La Santa Misa es en sí mismo el acto más sublime de adoración y en ella hay momentos particulares de adoración (que incluso se manifiestan con gestos corporales como el arrodillarse) como son la consagración del pan y del vino y la elevación del Cuerpo y del cáliz con la Sangre del Señor. El momento culminante es el de la comunión sacramental, encuentro personal entre Dios presente en la Sagrada Hostia y el comunicante. Tal encuentro exige adoración. Más aún, la adoración debe preceder la comunión sacramental. Tanto el Beato Juan Pablo II como nuestro actual Papa, Benedicto XVI, han recordado las palabras de san Agustín: “Que nadie coma de esa carne (es decir, que nadie comulgue) sin antes adorarla… porque si no la adorásemos pecaríamos”. La unión con Cristo es, necesariamente y primero, unión de adoración.
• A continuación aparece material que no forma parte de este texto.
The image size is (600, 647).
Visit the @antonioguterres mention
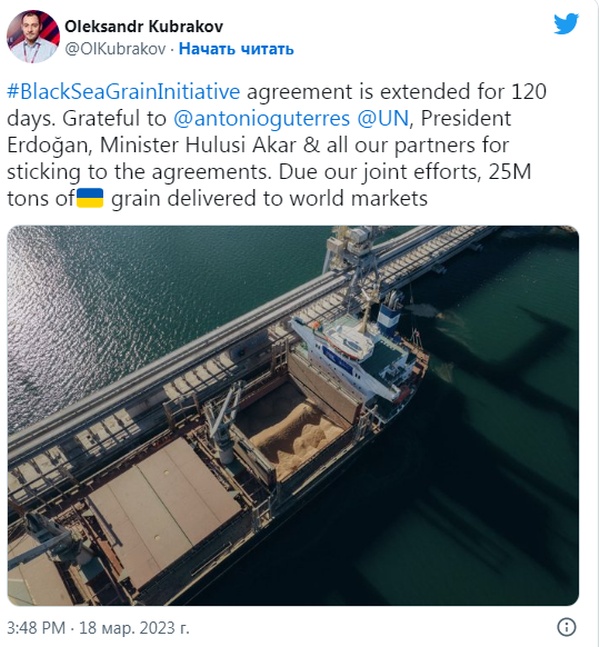262,118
Como leemos al final del mensaje, la Santísima Virgen, que reclama de nosotros seguimiento, no excluye de la guía a los pastores, sacerdotes y obispos. Más aún, dice que sin pastores el pueblo de Dios no puede avanzar. Pues está diciendo poco más o menos “si ustedes no rezan (y agrega muchas veces “si no ofrecen sacrificios”) no tendrán buenos pastores que los guíen”.
También los pastores, como hijos de la Santísima Virgen, Madre de Cristo, Madre de la Iglesia, Madre de los sacerdotes, debemos abandonarnos a su guía. El Beato Papa Juan Pablo II había consagrado su persona y su pontificado a la Santísimo Virgen, haciendo suyo el lema “Totus tuus”. Benedicto XVI, en el mismo año sacerdotal, fue a Fátima y delante de la imagen de la Capelinha, donde apareció la Virgen por vez primera, consagró a todos los sacerdotes con estas palabras que en el presente mensaje tienen especial resonancia:
“Madre Inmaculada, en este lugar de gracia, convocados por el amor de tu Hijo Jesús, Sumo y Eterno Sacerdote, nosotros, hijos en el Hijo y sacerdotes suyos, nos consagramos a tu Corazón materno, para cumplir fielmente la voluntad del Padre.
Somos conscientes de que, sin Jesús,no podemos hacer nada (Cf. Juan 15,5) y de que, sólo por Él, con Él y en Él, seremos instrumentos de salvación para el mundo… Madre de Misericordia, ha sido tu Hijo Jesús quien nos ha llamado a ser como Él: luz del mundo y sal de la tierra (Cf. Mateo 5,13-14).
Ayúdanos, con tu poderosa intercesión, a no desmerecer esta vocación sublime, a no ceder a nuestros egoísmos, ni a las lisonjas del mundo, ni a las tentaciones del Maligno…
Madre de la Iglesia, nosotros, sacerdotes, queremos ser pastores que no se apacientan a sí mismos, sino que se entregan a Dios por los hermanos, encontrando la felicidad en esto. Queremos cada día repetir humildemente no sólo de palabra sino con la vida, nuestro “aquí estoy”.
Guiados por ti queremos ser apóstoles de la Divina Misericordia, llenos de gozo por poder celebrar diariamente el Santo Sacrificio del Altar y ofrecer a todos los que nos lo pidan el sacramento de la Reconciliación… Madre nuestra desde siempre, no te canses de “visitarnos”, consolarnos, sostenernos. Ven en nuestra ayuda y líbranos de todos los peligros que nos acechan. Con este acto de ofrecimiento y consagración, queremos acogerte de un modo más profundo y radical, para siempre y totalmente, en nuestra existencia humana y sacerdotal…”.